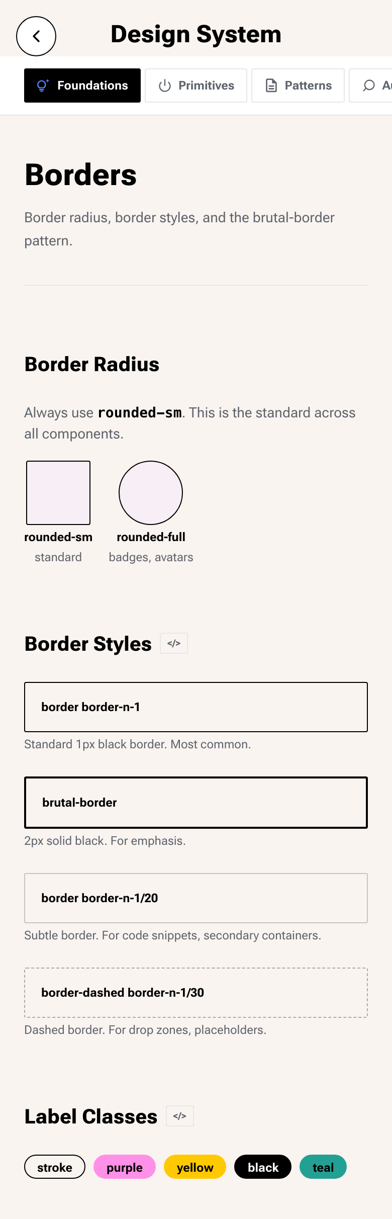392x1219 pixels.
Task: Select the Foundations tab
Action: tap(82, 85)
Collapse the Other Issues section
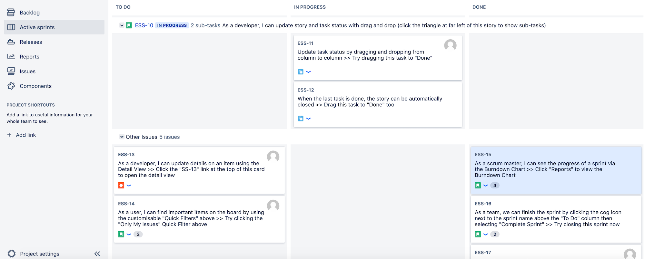The image size is (645, 259). pyautogui.click(x=122, y=137)
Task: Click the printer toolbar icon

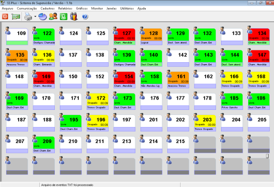Action: pyautogui.click(x=28, y=16)
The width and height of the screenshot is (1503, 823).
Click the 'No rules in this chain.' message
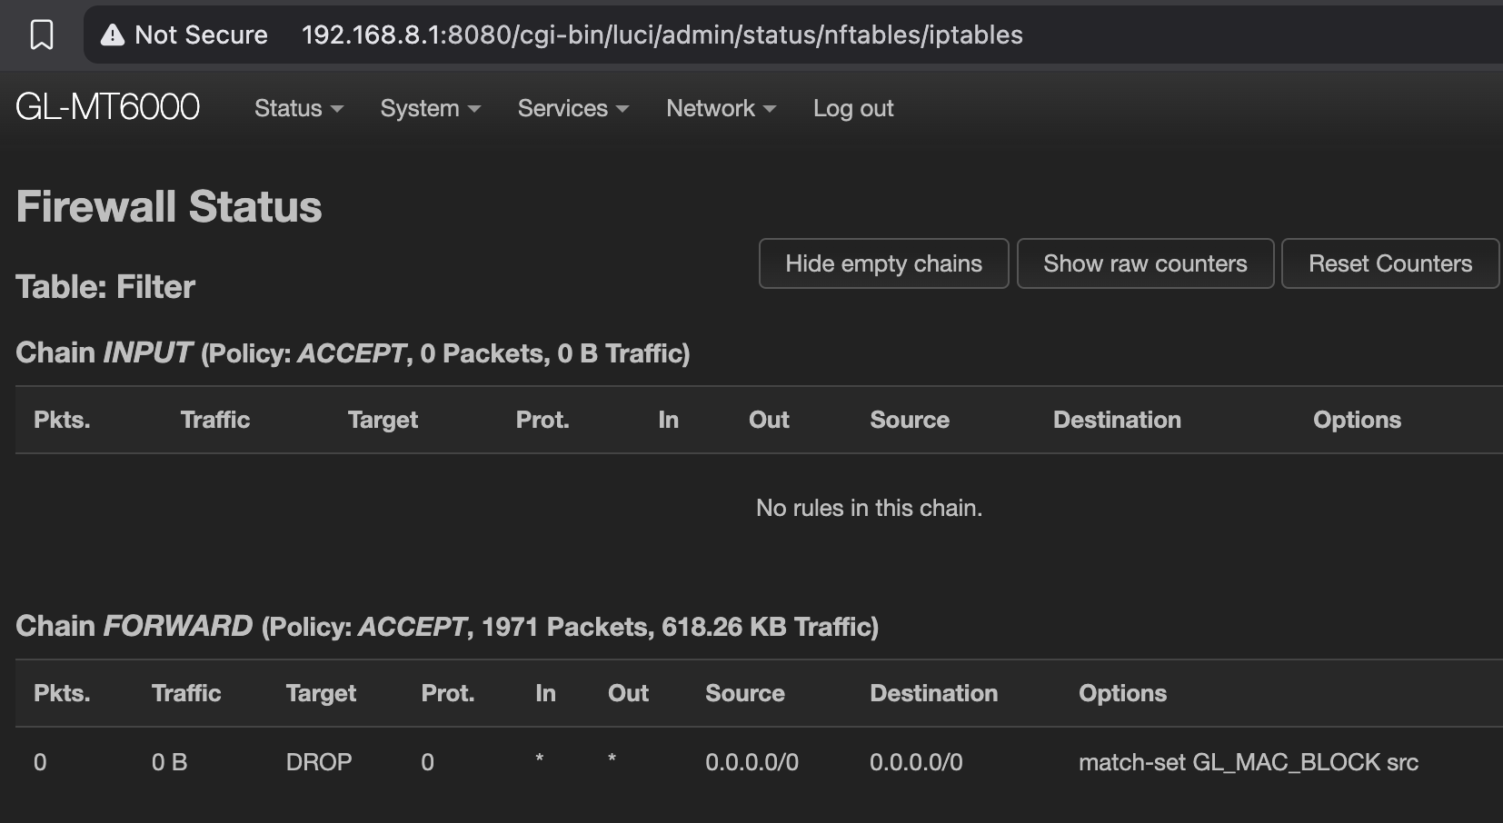[x=869, y=508]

· · · ·

Work to complete: From the line containing "Task: Click the printer toolbar icon" through the end of the entries, quote each line exactly and nothing else, excluding all pictures.

Solution:
Task: Click the printer toolbar icon

Action: pyautogui.click(x=28, y=16)
The width and height of the screenshot is (1503, 823).
Click the 'No rules in this chain.' message
[x=869, y=508]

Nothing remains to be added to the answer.